§ Task details: If a record holds a picture, skip the picture but print everything else exactly.

§ Records:
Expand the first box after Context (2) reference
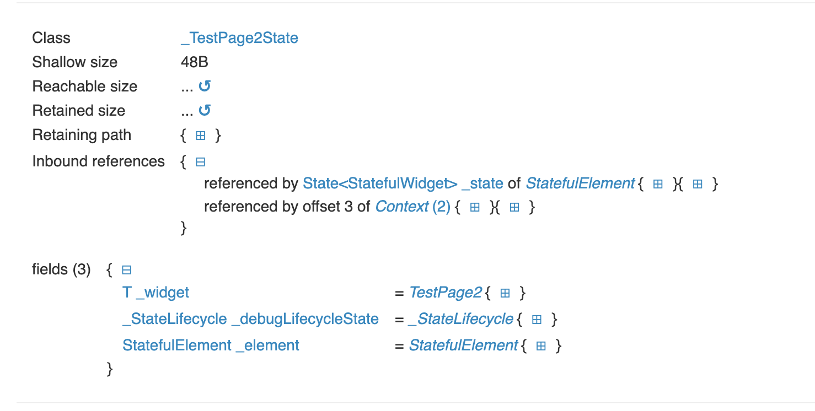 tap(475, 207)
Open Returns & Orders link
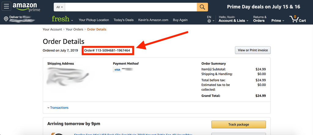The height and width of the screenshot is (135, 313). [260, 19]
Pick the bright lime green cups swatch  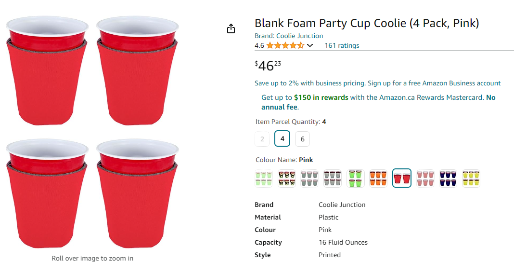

§ Solved problem:
Expand the first box after Context (2) reference
 tap(475, 207)
Open Returns & Orders link
The height and width of the screenshot is (135, 313). [260, 19]
Pick the bright lime green cups swatch  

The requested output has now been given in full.